1. client side calculate file hash BEFORE upload file and send it to server side.
2. server side chech hash
3. a) if file exist it just copy file link to new owner and reply to client side that no need to upload file. It is weldone.
b) oterwize start file uploading.

All recent file hosting software uses this algorythm in uploading files. China cloud systems, russian ones, european and others. They save up to 40% of storage and income traffic.

This feature is usefull and is highly desirable.
It's entirely possible, the issue comes when calculating the hash. For large files it can take a huge amount of time if done in the clients browser. The script already wont store duplicate files, so storage isn't the benefit of this, bandwidth usage would be though.

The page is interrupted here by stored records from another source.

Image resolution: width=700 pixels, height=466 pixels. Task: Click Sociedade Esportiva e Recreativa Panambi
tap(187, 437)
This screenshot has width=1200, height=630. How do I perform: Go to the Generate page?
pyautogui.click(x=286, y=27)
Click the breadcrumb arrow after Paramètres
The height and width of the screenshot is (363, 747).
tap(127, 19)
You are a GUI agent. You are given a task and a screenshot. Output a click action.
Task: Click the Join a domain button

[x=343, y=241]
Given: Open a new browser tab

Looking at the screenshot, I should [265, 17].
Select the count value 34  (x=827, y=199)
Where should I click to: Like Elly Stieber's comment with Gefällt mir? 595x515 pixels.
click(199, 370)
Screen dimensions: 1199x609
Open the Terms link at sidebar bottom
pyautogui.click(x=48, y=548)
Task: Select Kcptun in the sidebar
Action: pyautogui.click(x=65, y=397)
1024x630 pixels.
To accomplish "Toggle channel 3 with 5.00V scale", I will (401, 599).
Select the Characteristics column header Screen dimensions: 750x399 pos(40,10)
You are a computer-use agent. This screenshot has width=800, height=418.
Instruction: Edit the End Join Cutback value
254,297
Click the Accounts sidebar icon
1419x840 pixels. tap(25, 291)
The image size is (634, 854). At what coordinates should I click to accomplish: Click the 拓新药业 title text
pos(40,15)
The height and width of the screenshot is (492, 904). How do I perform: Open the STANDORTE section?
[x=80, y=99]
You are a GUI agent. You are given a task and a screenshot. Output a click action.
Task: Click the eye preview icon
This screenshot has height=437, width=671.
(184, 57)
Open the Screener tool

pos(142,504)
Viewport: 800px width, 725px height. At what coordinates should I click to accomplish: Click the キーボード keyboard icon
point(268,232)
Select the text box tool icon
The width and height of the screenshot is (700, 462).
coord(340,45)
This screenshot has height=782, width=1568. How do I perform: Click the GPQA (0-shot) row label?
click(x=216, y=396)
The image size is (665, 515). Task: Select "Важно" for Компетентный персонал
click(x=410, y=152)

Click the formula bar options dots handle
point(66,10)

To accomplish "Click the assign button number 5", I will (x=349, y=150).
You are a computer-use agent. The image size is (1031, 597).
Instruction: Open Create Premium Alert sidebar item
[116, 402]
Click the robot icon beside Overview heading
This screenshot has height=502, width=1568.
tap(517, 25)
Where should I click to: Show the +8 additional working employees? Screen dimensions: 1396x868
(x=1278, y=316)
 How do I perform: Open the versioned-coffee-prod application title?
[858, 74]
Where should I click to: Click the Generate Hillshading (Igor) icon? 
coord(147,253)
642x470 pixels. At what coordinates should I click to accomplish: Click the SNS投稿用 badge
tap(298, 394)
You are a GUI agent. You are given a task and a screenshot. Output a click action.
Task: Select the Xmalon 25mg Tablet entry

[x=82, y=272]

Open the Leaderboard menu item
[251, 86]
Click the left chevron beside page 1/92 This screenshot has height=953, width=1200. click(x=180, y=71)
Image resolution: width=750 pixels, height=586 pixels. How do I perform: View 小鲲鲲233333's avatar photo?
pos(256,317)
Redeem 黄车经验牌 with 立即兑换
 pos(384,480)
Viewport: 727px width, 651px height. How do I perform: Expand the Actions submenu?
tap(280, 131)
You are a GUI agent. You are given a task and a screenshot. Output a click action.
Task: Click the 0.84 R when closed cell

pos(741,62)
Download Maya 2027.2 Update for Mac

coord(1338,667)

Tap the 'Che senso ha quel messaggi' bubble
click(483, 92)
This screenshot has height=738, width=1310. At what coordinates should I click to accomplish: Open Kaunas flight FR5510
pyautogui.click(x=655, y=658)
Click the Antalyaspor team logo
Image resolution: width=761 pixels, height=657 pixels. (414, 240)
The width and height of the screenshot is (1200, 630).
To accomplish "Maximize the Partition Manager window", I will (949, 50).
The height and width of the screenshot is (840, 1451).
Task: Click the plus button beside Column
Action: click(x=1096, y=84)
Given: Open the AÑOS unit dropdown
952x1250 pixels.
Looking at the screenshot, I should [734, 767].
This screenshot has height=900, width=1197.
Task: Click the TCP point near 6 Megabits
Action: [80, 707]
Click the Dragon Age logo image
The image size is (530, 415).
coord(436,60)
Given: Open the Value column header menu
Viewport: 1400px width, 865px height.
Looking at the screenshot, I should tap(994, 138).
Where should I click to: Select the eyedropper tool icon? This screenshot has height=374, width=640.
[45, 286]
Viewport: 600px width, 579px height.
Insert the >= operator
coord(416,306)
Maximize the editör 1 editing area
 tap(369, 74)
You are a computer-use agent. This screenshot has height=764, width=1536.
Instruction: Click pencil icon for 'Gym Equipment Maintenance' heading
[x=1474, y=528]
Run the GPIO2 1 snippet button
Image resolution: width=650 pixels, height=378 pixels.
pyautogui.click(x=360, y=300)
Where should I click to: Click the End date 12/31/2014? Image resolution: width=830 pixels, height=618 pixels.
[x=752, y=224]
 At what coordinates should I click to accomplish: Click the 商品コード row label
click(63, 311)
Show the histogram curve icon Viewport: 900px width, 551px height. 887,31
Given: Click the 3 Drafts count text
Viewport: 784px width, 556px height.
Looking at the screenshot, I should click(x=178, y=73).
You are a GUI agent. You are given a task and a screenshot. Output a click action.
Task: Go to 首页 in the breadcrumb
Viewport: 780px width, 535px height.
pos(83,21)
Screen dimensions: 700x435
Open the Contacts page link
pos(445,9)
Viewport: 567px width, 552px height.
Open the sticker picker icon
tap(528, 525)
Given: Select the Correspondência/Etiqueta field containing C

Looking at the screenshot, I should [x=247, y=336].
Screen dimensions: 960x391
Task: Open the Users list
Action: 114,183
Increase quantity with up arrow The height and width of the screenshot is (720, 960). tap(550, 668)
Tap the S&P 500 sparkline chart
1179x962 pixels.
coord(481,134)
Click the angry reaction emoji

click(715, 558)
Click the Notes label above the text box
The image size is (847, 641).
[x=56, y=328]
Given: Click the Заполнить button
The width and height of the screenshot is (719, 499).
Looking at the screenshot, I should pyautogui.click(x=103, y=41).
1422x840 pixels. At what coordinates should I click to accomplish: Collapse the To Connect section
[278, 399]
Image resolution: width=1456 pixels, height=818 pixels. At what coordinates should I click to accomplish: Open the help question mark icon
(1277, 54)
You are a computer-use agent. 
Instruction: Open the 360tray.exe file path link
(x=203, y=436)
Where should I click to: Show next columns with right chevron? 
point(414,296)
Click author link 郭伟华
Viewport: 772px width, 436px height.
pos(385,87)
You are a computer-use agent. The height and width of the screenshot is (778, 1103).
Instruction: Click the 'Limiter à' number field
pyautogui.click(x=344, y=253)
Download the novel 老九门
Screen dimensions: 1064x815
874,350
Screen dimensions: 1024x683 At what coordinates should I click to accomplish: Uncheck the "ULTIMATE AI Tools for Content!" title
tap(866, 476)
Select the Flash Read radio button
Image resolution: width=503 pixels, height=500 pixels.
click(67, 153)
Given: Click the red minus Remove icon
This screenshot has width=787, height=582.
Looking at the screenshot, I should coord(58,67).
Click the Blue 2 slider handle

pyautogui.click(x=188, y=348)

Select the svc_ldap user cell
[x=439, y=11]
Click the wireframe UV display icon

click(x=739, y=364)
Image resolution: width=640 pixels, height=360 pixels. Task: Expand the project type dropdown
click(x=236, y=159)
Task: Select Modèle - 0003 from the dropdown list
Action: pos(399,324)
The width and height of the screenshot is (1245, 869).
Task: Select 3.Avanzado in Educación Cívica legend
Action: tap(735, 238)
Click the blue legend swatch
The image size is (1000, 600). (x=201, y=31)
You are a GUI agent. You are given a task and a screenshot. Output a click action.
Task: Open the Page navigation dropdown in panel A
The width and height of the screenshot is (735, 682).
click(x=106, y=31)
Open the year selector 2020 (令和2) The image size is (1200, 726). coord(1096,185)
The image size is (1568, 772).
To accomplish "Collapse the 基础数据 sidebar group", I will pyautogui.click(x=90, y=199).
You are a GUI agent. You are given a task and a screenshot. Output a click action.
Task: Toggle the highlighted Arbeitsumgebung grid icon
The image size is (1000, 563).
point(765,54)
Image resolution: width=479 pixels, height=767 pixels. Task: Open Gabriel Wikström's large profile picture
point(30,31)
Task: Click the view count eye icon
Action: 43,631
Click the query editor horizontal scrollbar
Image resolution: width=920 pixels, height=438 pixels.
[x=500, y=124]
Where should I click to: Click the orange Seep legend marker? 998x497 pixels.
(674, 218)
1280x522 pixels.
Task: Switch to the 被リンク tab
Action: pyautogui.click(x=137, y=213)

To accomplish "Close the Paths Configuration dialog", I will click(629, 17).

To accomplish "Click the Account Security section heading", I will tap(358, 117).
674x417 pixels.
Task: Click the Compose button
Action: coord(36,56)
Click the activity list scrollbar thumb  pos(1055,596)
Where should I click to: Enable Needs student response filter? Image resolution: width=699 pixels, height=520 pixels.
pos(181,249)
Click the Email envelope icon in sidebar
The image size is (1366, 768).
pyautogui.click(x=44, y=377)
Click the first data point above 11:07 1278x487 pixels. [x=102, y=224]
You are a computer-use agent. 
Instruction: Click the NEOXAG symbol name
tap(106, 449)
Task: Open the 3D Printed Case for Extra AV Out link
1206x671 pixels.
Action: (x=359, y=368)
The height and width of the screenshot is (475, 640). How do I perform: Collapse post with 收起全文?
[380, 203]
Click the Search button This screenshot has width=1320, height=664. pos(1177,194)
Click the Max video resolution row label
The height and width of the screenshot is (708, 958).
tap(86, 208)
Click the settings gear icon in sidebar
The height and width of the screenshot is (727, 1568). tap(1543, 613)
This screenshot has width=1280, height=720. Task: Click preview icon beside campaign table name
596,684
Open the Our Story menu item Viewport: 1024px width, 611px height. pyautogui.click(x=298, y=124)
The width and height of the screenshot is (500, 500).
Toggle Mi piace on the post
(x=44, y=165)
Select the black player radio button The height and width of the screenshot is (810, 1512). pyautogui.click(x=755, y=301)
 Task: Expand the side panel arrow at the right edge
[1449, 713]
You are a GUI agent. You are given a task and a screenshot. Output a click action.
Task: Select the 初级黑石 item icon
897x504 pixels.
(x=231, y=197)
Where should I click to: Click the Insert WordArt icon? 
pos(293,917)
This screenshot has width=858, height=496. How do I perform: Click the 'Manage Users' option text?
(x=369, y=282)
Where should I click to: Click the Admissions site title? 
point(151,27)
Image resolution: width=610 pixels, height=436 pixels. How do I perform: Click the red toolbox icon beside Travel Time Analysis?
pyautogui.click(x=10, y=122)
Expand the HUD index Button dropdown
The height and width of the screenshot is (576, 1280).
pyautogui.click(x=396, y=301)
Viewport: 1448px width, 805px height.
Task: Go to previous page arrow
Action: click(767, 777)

I've had a few people ask if there's anything that can be done here so we'll take a look for the next release. It may be that we initially just do it with files less than say 100MB with the option to increase it in the admin area. Or store a hash of the first 100MB and use this for the checking, but there's a (slight) chance the first 100MB of a larger file would be the same as another different file.

Maybe a check on the filesize & 100MB hash would do it?
It would take long to calculate the md5 in the client but it will be always faster than upload the file. The script may check the md5 while another thread uploads the file. If the md5 matches some file in the server, the upload is canceled. In my tests using the script that I sent you via tickets my 5 years old laptop took 10 seconds to calculate the md5 of a 200mb file using 50% of the cpu. I added a setTimeout function to reduce the cpu usage.
 

adam

Administrator
Staff member
Dec 5, 2009
2,046
108
63
Agreed that this sounds like the way forward. 10 seconds for a 200mb file is actually quicker than I'd thought. Which library did you use for the test?
 

enricodias4654

Member
YetiShare User
Jan 13, 2015
411
1
16
SparkMD5 (https://github.com/satazor/SparkMD5) with a 50ms interval between chunks and 2mb buffer. Without the 50ms interval the cpu goes to 100% and it takes only 5 seconds.
 

ruslan5467

New Member
YetiShare User
YetiShare Supporter
Oct 16, 2015
26
2
3
Ive create a test file in linux with the command:
Code:
dd if=/dev/urandom of=100mp.test bs=1024 count=102400
I choose random file to be sure hashing isn't easy for CPU.
And upload it to virustotal twice.
For the first time it takes 6 seconds to "Calculating hash" and 53 seconds to real upload here:
https://www.virustotal.com/ru/file/1a5fcbf4235baa4f6d5e169de65319db40034e6ac901588c02a7603a2bba4726/analysis/

Second time hashing was slightly faster - 5.2 seconds (probably of operating system hard drive cache) and nothing to upload.
So in fact I saved almost one minute.
Now I store online video collection so it might be CPU and time consumption to hashing all video file.
So probably your idea:
Maybe a check on the filesize & 100MB hash would do it?
Can do the trick and save alsa a time to calculate hash for big files. But I suppose to complicate your method.
  • Calculate file size.
  • if file size < 100Mbytes than hash it all and send to serverside.
  • if file size > 100Mbytes than hash every first 1Mbyte, last one, and first 1mbyte of every 100Mbytes.
  • hash all hashes (to avoid complex data structure on serverside) and send to serverside.

Probably this method can speed up hashing big video collection up to HDD linear read speed. And let me do not think what I upload allready and let software do this job for me and upload only missing files.
 

enricodias4654

Member
YetiShare User
Jan 13, 2015
411
1
16
The easiest way is to calculate the hash for the entire file. It would also be easy to upgrade since the script already have the md5 of all files.

The ISPs here have 0.5mbps for upload. There are users here with 100mbps for download and ridiculous 0.5mbps to upload. In my case, calculating the hash will aways be faster than upload the file.

In the future, calculating the hash while another thread do the upload would be the best solution.